A new report by PWC, ‘Who are you calling a challenger bank’, looks at the role of new entrants to the UK banking sector in driving innovation and consumer choice.
The findings will be of interest to anyone who works in marketing in the sector, whether for a traditional or ‘challenger’ firm.
The report – based on research and interviews with CEOs of new entrants to the market – identifies four key findings:
- ‘Challenger bank’ is not a fair reflection of the services offered by these new entrants
- A more level playing field in terms of regulation will help to improve consumer choice and outcomes
- ‘Open Banking’ will deliver major change to the UK market
- Each business faces specific challenges to success
Here we look at each of these and identify the challenges – and opportunities – they pose for marketers.
What defines a challenger bank?
The term has become used to describe any bank that isn’t part of the mainstream.
Typically, the companies covered have clear and unique selling points, often around geography, product specialism or client type or need.
Looking in from the outside, the focus when talking about these companies tends to be their ability and desire to challenge the main high street banks.
In fact, the report says, this tends not to be their driving force, ‘rather, their goal is to serve their target market profitably’. They are focused on the success of their own individual business models; performance in relation to their mainstream competitors isn’t their raison d’etre.
Four types of business
The report asserts that ‘there is no such thing as a challenger bank’ – instead, identifying four groupings within the sector:
- Mid-sized full service banks
- Specialist banks
- Non-banks brands
- Digital-only banks
These new entrants are shaking up expectations across the industry. Marketers – within or outside of these areas – need to be alive to the changing nature of competition and the potential impact of their new peers.
Regulation can enhance competition
Regulation is often seen as stifling innovation and competition. The report believes otherwise.
Already, regulatory policy has made it easier for new entrants to join the market. The FCA’s ‘Project Innovate’ has assisted over 300 firms to date, and its Regulatory Sandbox aims to help firms to develop new delivery methods in a compliant way. Its Advice Unit provides help for those investing in automation.
The firms taking part in the research appreciated regulatory efforts to create a more level playing field for start-ups. Future work to increase transparency of products and improve proportionate regulation, among other things, is cited as important in making more progress.
Open Banking will drive further change
What is Open Banking?
It’s a government initiative aiming to increase transparency in data and sharing, often facilitated by open source technology.

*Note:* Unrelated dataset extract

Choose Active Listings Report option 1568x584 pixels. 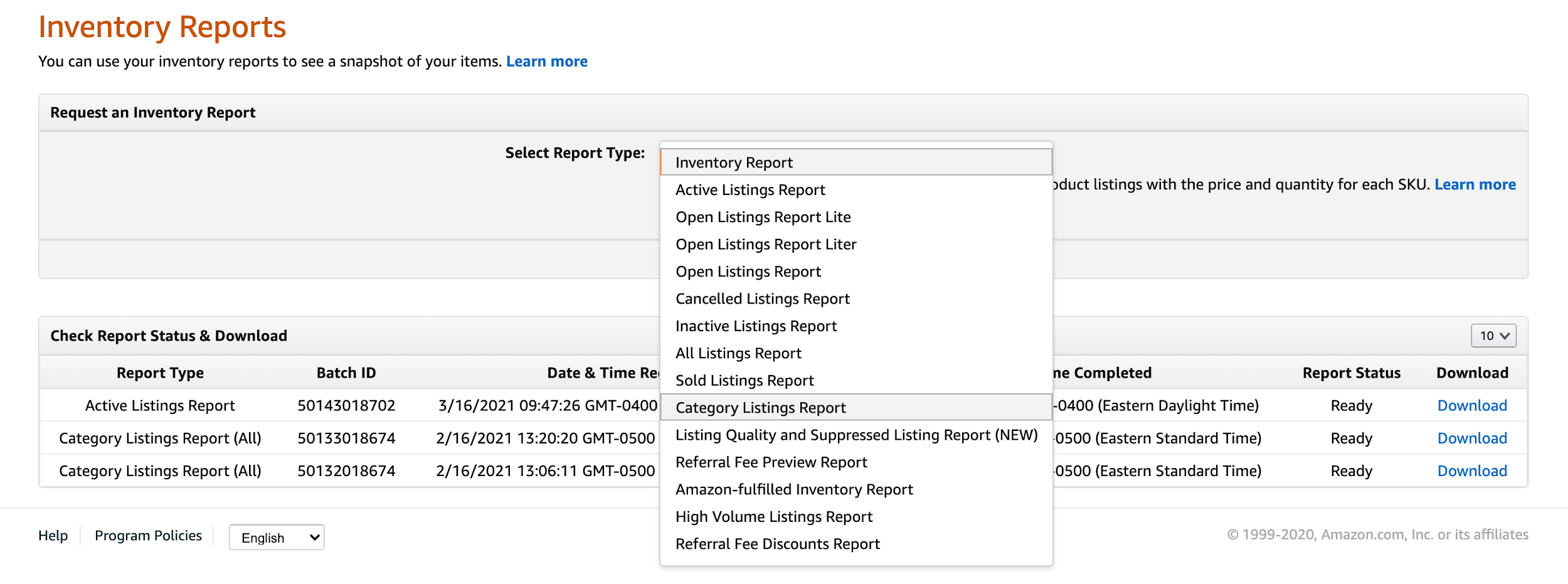click(750, 190)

It will lead to new business models. The report believes that it will lead some firms to specialise in developing their own products in one niche area to deliver an improved customer experience. For others, the benefit will be the ability to link together offerings from a number of providers seamlessly.
The advent of Open Banking may well increase competition from companies like Amazon, Google, Facebook and Apple, all of whom own a huge amount of customer data and insight.

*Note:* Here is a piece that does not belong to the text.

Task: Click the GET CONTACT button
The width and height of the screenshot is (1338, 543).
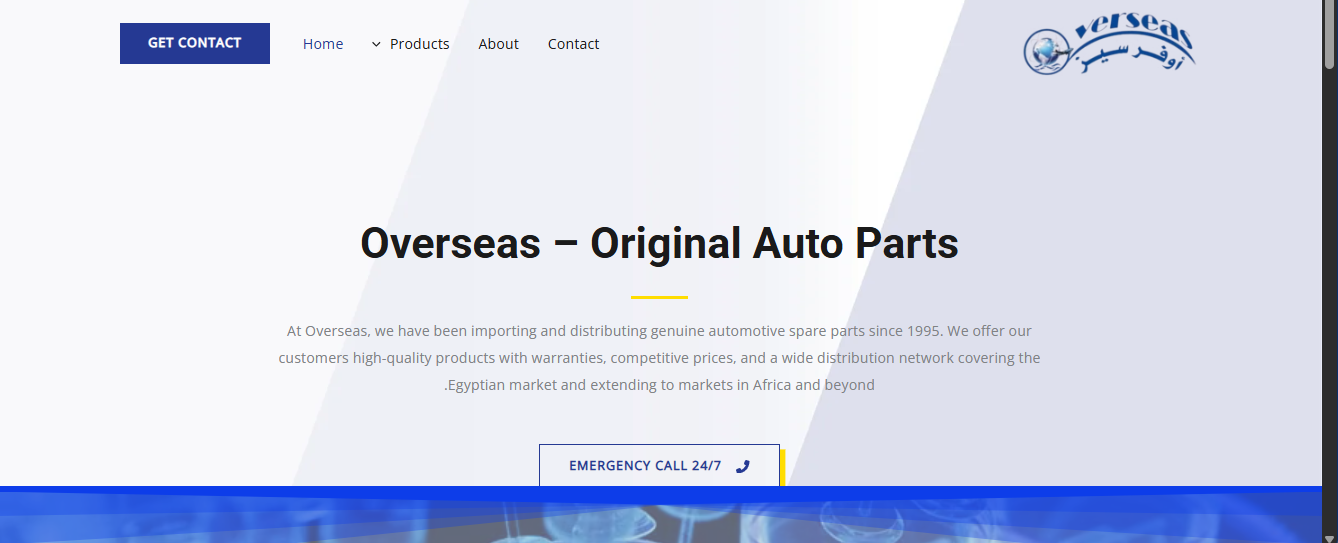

Adding financial services to their own offerings may see companies like these stepping between traditional banks and their customers, leaving the incumbents in a purely back-office role.
Product development will be key to ensuring your offering remains ahead of your rivals. And taking your solutions to market as quickly as possible is essential in maintaining your position.

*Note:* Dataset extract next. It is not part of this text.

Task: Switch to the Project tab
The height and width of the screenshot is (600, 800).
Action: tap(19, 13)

Each business needs to overcome specific challenges to succeed
The research highlighted specific customer perception issues within each of the sectors covered.
The traditional banks need to present themselves as modern and customer-centric. Digital-only start-ups need to raise awareness offline.
Strategic decisions like which segments to target, and which products to focus on, will be vital. Products and services will need to be tailored to those market segments.
What does all of this mean for marketers?
An increasingly customer-centric market will enable customers to combine and personalise the services on offer for a more bespoke experience. Crucial to this are the digital technologies that support banks in delivering a seamless service.
For marketing teams in banks, this raises many questions.
- Who is your market?
- What products or services will you focus on?
- How can you position yourself as a provider of leading-edge, personalised services to your market?
- How does this differ from your existing offering?
- How can you keep on top of your ever-expanding list of competitors?
- How can you build a market presence within the requirements of the Financial Conduct Authority?
Whether you are a start-up or a traditional bank, all of these questions are equally relevant. Determining your strategy, and then communicating it to the market in a way that meets regulatory compliance requirements, is key.
It’s an interesting time for the UK banking sector. Keep on top of the changes and you will be well-placed to take advantages of the opportunities this evolution presents.